Texas Injury to a Child is a Career Offender COV under Modified Categorical Approach
The panel finds that Injury to a Child in violation of Texas Penal Code § 22.04(a) is a “crime of violence” under the U.S.S.G. § 4B1.2(a)(2) residual clause, so Nieto was properly sentenced as a career offender. The panel used the modified categorical approach to determine whether Nieto’s crime involved conduct that presented a serious potential risk of physical injury to another. Acknowledging that a prior conviction under § 22.04 does not constitute a “crime of violence” under U.S.S.G. § 2L1.2 because that definition requires force to be an element of the statute of conviction, the panel found that intentionally or knowingly causing a child bodily injury by an act—which is what Nieto’s indictment essentially charged—involves conduct that presents a serious potential risk of injury to another.

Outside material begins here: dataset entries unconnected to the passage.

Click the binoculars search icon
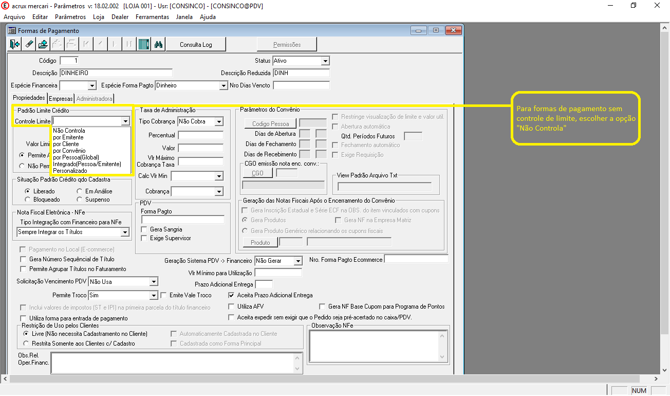(x=158, y=45)
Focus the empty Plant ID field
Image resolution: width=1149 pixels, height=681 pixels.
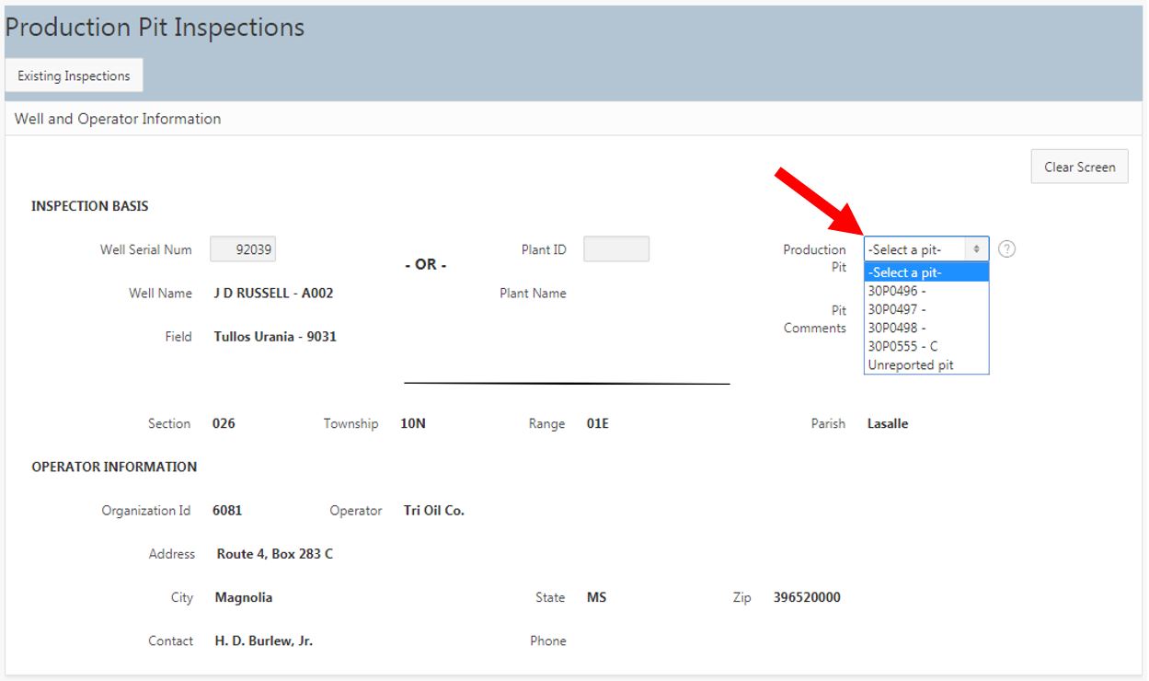click(x=615, y=249)
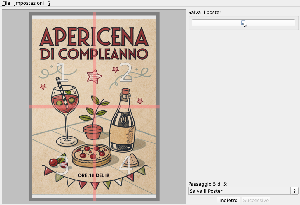
Task: Click page number 1 in the preview
Action: click(x=62, y=72)
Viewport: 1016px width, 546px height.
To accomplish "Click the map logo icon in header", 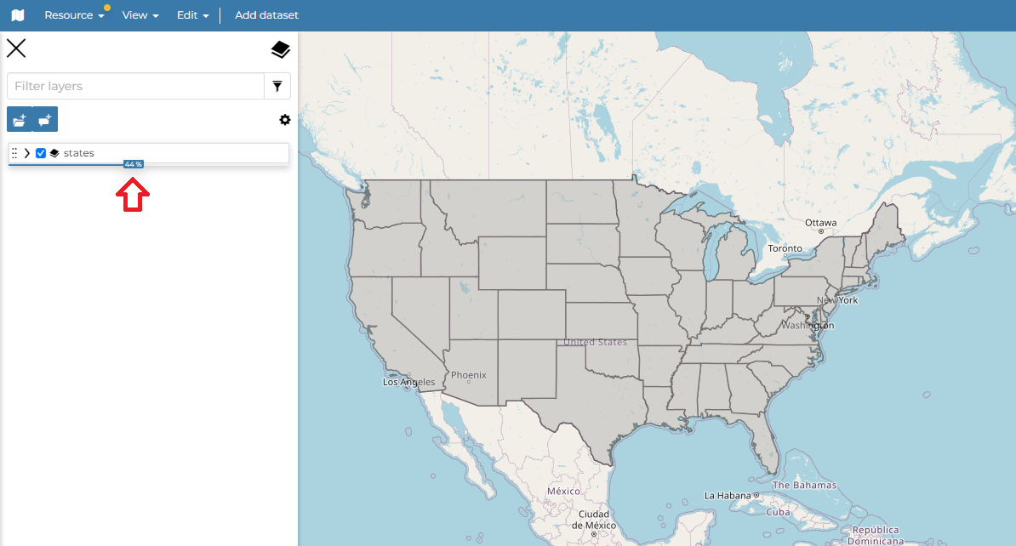I will [x=18, y=15].
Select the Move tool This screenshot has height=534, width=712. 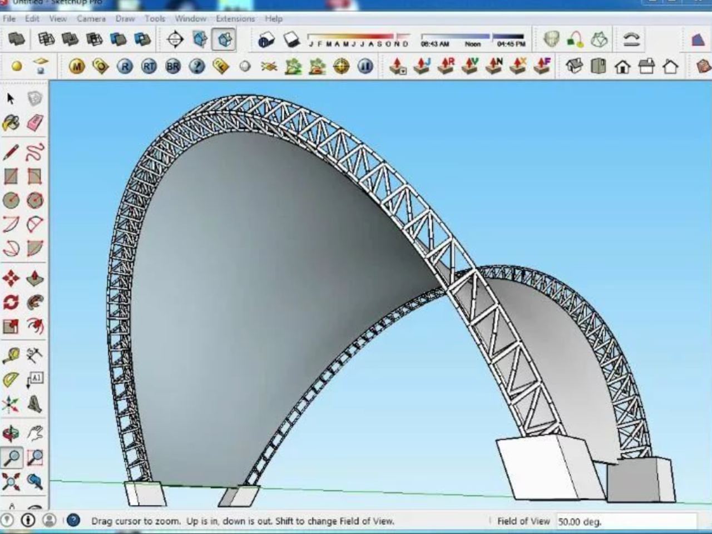pyautogui.click(x=11, y=278)
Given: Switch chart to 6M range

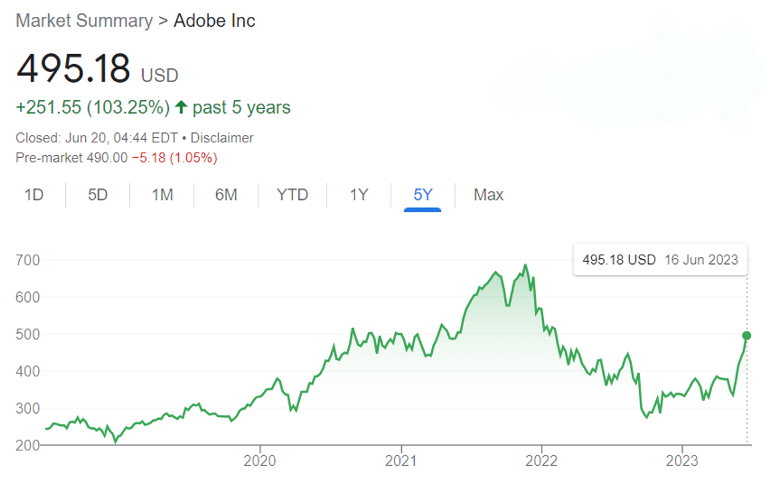Looking at the screenshot, I should pyautogui.click(x=226, y=195).
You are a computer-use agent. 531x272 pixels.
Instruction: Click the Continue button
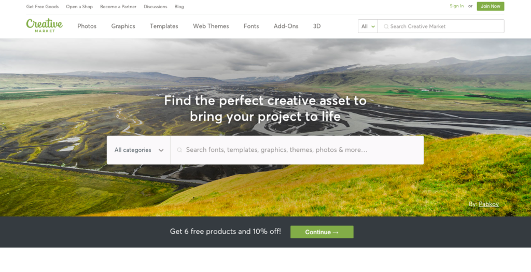click(x=322, y=232)

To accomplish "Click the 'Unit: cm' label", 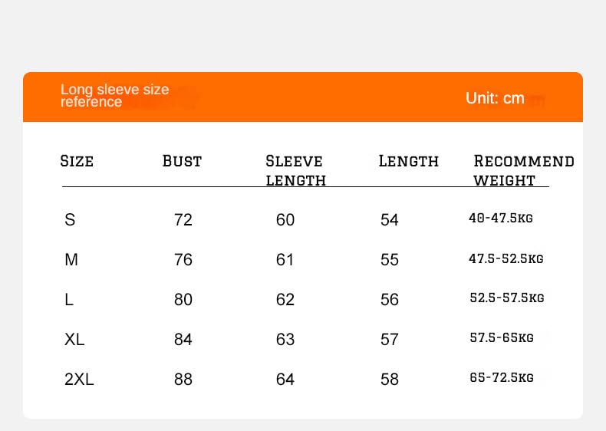I will (x=495, y=98).
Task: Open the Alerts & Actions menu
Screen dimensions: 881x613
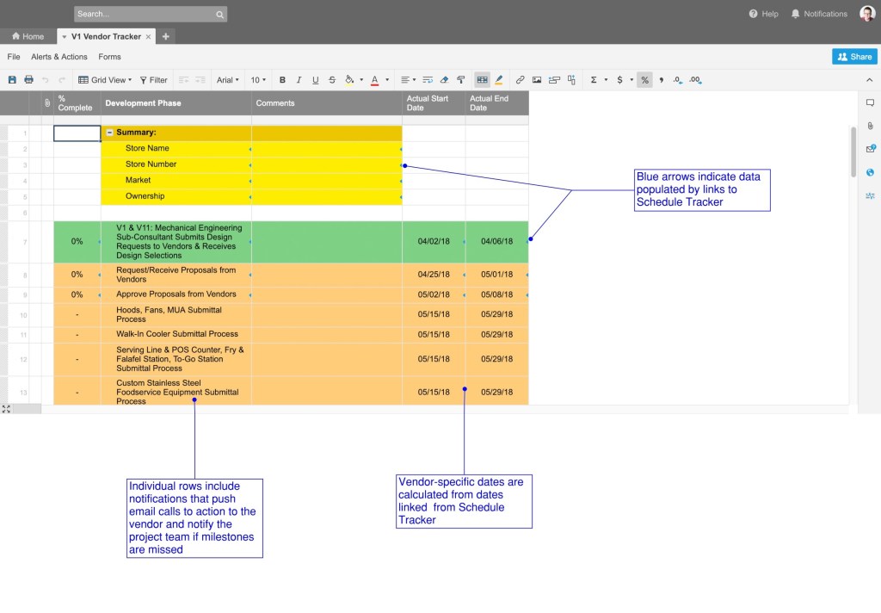Action: 59,57
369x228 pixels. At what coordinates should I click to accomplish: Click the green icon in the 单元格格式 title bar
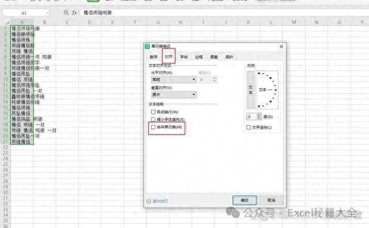(148, 46)
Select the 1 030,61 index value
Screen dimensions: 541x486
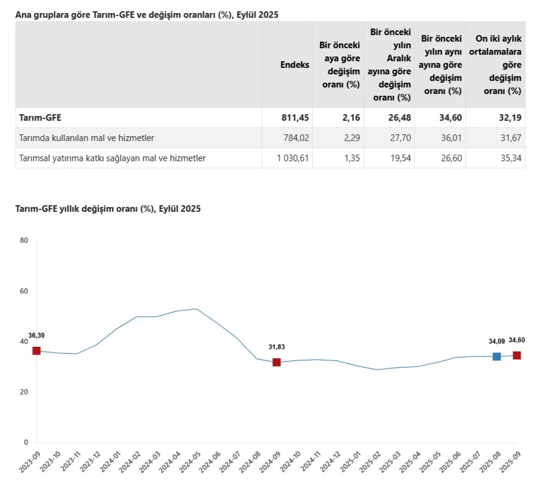[x=293, y=158]
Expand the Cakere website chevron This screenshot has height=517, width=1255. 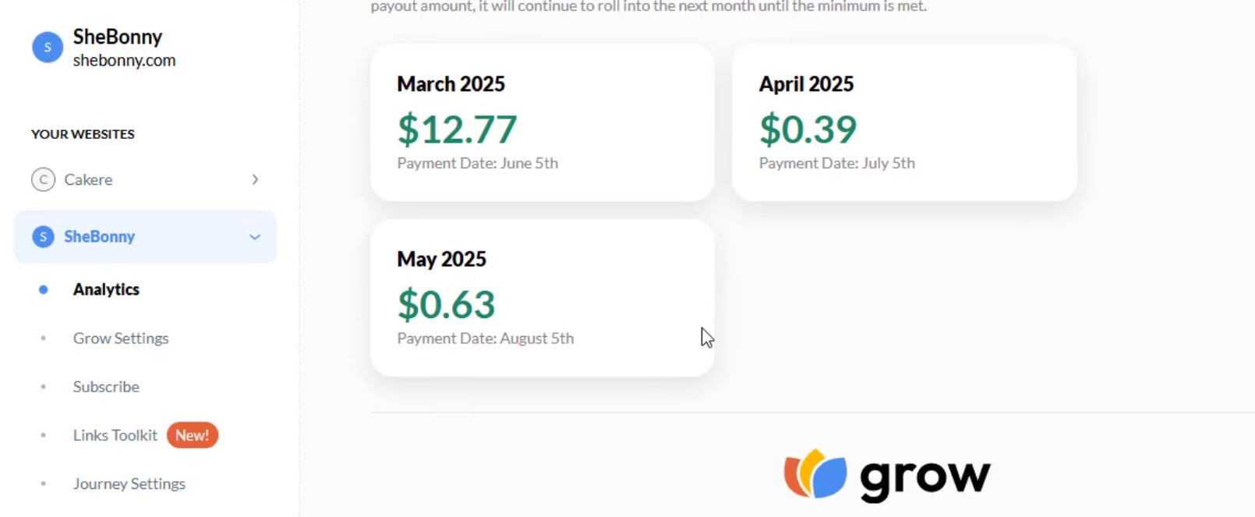click(255, 179)
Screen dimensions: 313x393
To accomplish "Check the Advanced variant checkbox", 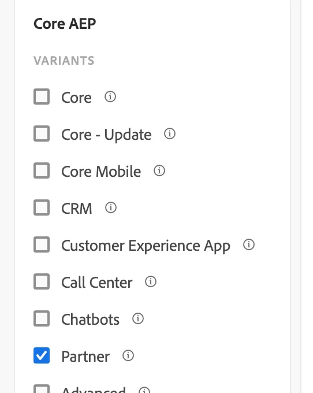I will tap(42, 389).
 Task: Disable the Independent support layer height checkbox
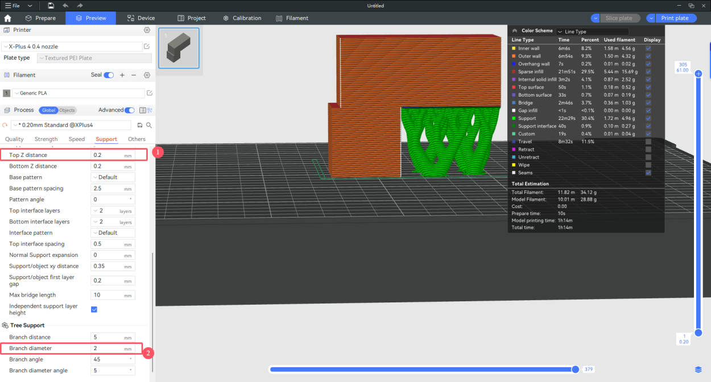click(94, 309)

The panel also held that the evidence was sufficient to convict the Barrio Azteca defendants on RICO substantive and conspiracy charges as well as conspiracy to possess with intent to distribute controlled substances, and that the district court did not err by “conducting ex parte interviews with the acquiescence of counsel to evaluate intrinsic influence[,]” namely jurors’ anxiety about the case and their safety concerns. The district court dismissed without objection the one juror who had the extrinsic influence of her husband contacting a friend who then contacted the case officer out of concern for the juror’s safety.